↓↓↓
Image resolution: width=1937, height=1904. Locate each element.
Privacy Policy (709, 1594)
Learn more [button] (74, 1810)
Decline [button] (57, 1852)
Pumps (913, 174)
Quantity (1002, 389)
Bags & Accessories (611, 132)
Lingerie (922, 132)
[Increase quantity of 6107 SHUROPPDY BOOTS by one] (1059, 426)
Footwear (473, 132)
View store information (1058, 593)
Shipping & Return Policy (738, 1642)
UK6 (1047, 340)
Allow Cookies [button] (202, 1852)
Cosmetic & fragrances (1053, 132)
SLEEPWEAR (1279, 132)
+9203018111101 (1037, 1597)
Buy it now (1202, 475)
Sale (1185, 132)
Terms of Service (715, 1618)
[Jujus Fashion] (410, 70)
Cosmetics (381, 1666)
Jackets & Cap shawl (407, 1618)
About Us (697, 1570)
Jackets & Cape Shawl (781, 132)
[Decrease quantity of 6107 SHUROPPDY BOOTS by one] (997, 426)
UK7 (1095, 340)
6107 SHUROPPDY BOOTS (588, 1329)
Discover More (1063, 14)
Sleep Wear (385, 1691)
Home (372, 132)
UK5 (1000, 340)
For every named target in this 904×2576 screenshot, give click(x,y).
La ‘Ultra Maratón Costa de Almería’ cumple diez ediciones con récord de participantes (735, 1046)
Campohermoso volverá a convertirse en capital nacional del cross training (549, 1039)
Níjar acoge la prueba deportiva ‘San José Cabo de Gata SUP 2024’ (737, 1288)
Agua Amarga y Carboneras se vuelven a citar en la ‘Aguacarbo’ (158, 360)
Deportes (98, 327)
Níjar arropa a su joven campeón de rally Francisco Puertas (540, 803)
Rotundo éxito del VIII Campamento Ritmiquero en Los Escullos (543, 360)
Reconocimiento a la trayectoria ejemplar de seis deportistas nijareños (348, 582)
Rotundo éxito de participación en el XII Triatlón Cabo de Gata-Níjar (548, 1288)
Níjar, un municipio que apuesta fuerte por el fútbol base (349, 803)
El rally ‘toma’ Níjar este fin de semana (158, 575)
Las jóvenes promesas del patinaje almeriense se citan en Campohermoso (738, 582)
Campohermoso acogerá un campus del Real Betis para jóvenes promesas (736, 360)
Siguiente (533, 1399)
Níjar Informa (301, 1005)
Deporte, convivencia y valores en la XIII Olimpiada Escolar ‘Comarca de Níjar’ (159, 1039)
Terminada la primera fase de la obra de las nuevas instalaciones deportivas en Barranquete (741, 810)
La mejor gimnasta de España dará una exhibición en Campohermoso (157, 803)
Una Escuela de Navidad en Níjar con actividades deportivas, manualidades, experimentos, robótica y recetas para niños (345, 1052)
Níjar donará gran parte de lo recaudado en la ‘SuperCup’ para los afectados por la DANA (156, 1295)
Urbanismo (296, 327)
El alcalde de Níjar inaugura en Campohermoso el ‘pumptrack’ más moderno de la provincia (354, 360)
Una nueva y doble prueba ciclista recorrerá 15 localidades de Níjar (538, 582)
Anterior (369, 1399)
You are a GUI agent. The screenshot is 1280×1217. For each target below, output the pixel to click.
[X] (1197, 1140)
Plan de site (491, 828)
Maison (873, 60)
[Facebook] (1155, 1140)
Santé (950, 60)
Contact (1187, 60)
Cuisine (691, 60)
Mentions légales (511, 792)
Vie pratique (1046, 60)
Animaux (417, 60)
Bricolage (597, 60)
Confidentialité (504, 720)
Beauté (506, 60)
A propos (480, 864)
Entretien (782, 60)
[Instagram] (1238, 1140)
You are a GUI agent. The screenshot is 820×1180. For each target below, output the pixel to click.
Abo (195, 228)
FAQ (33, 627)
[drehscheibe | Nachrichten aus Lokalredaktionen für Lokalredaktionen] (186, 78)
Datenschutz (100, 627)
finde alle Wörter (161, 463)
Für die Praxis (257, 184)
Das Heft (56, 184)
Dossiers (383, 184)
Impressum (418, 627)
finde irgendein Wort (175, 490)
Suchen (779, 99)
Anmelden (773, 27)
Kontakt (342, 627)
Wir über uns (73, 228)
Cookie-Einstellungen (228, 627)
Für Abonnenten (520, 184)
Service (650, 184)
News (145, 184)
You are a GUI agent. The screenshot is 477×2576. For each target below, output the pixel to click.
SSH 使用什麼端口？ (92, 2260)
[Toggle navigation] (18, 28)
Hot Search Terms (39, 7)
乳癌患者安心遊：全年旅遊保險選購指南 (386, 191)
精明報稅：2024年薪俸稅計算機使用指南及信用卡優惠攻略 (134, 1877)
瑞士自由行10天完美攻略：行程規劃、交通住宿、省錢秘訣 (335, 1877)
↑↑↑
ABOUT THIS TASK. From the preceding material, extract every line exactly.

EXERCISE ANSWER.
Image resolution: width=1937, height=1904. Locate each element.
Privacy Policy (709, 1594)
Learn more [button] (74, 1810)
Decline [button] (57, 1852)
Pumps (913, 174)
Quantity (1002, 389)
Bags & Accessories (611, 132)
Lingerie (922, 132)
[Increase quantity of 6107 SHUROPPDY BOOTS by one] (1059, 426)
Footwear (473, 132)
View store information (1058, 593)
Shipping & Return Policy (738, 1642)
UK6 (1047, 340)
Allow Cookies [button] (202, 1852)
Cosmetic & fragrances (1053, 132)
SLEEPWEAR (1279, 132)
+9203018111101 (1037, 1597)
Buy it now (1202, 475)
Sale (1185, 132)
Terms of Service (715, 1618)
[Jujus Fashion] (410, 70)
Cosmetics (381, 1666)
Jackets & Cap shawl (407, 1618)
About Us (697, 1570)
Jackets & Cape Shawl (781, 132)
[Decrease quantity of 6107 SHUROPPDY BOOTS by one] (997, 426)
UK7 (1095, 340)
6107 SHUROPPDY BOOTS (588, 1329)
Discover More (1063, 14)
Sleep Wear (385, 1691)
Home (372, 132)
UK5 (1000, 340)
For every named target in this 904×2576 screenshot, give click(x,y).
La ‘Ultra Maratón Costa de Almería’ cumple diez ediciones con récord de participantes (735, 1046)
Campohermoso volverá a convertirse en capital nacional del cross training (549, 1039)
Níjar acoge la prueba deportiva ‘San José Cabo de Gata SUP 2024’ (737, 1288)
Agua Amarga y Carboneras se vuelven a citar en la ‘Aguacarbo’ (158, 360)
Deportes (98, 327)
Níjar arropa a su joven campeón de rally Francisco Puertas (540, 803)
Rotundo éxito del VIII Campamento Ritmiquero en Los Escullos (543, 360)
Reconocimiento a la trayectoria ejemplar de seis deportistas nijareños (348, 582)
Rotundo éxito de participación en el XII Triatlón Cabo de Gata-Níjar (548, 1288)
Níjar, un municipio que apuesta fuerte por el fútbol base (349, 803)
El rally ‘toma’ Níjar este fin de semana (158, 575)
Las jóvenes promesas del patinaje almeriense se citan en Campohermoso (738, 582)
Campohermoso acogerá un campus del Real Betis para jóvenes promesas (736, 360)
Siguiente (533, 1399)
Níjar Informa (301, 1005)
Deporte, convivencia y valores en la XIII Olimpiada Escolar ‘Comarca de Níjar’ (159, 1039)
Terminada la primera fase de la obra de las nuevas instalaciones deportivas en Barranquete (741, 810)
La mejor gimnasta de España dará una exhibición en Campohermoso (157, 803)
Una Escuela de Navidad en Níjar con actividades deportivas, manualidades, experimentos, robótica y recetas para niños (345, 1052)
Níjar donará gran parte de lo recaudado en la ‘SuperCup’ para los afectados por la DANA (156, 1295)
Urbanismo (296, 327)
El alcalde de Níjar inaugura en Campohermoso el ‘pumptrack’ más moderno de la provincia (354, 360)
Una nueva y doble prueba ciclista recorrerá 15 localidades de Níjar (538, 582)
Anterior (369, 1399)
You are a GUI agent. The screenshot is 1280×1217. For each target below, output the pixel to click.
[X] (1197, 1140)
Plan de site (491, 828)
Maison (873, 60)
[Facebook] (1155, 1140)
Santé (950, 60)
Contact (1187, 60)
Cuisine (691, 60)
Mentions légales (511, 792)
Vie pratique (1046, 60)
Animaux (417, 60)
Bricolage (597, 60)
Confidentialité (504, 720)
Beauté (506, 60)
A propos (480, 864)
Entretien (782, 60)
[Instagram] (1238, 1140)
You are a GUI agent. The screenshot is 820×1180. For each target below, output the pixel to click.
Abo (195, 228)
FAQ (33, 627)
[drehscheibe | Nachrichten aus Lokalredaktionen für Lokalredaktionen] (186, 78)
Datenschutz (100, 627)
finde alle Wörter (161, 463)
Für die Praxis (257, 184)
Das Heft (56, 184)
Dossiers (383, 184)
Impressum (418, 627)
finde irgendein Wort (175, 490)
Suchen (779, 99)
Anmelden (773, 27)
Kontakt (342, 627)
Wir über uns (73, 228)
Cookie-Einstellungen (228, 627)
Für Abonnenten (520, 184)
Service (650, 184)
News (145, 184)
You are a GUI agent. The screenshot is 477×2576. For each target below, output the pixel to click.
SSH 使用什麼端口？ (92, 2260)
[Toggle navigation] (18, 28)
Hot Search Terms (39, 7)
乳癌患者安心遊：全年旅遊保險選購指南 (386, 191)
精明報稅：2024年薪俸稅計算機使用指南及信用卡優惠攻略 (134, 1877)
瑞士自由行10天完美攻略：行程規劃、交通住宿、省錢秘訣 (335, 1877)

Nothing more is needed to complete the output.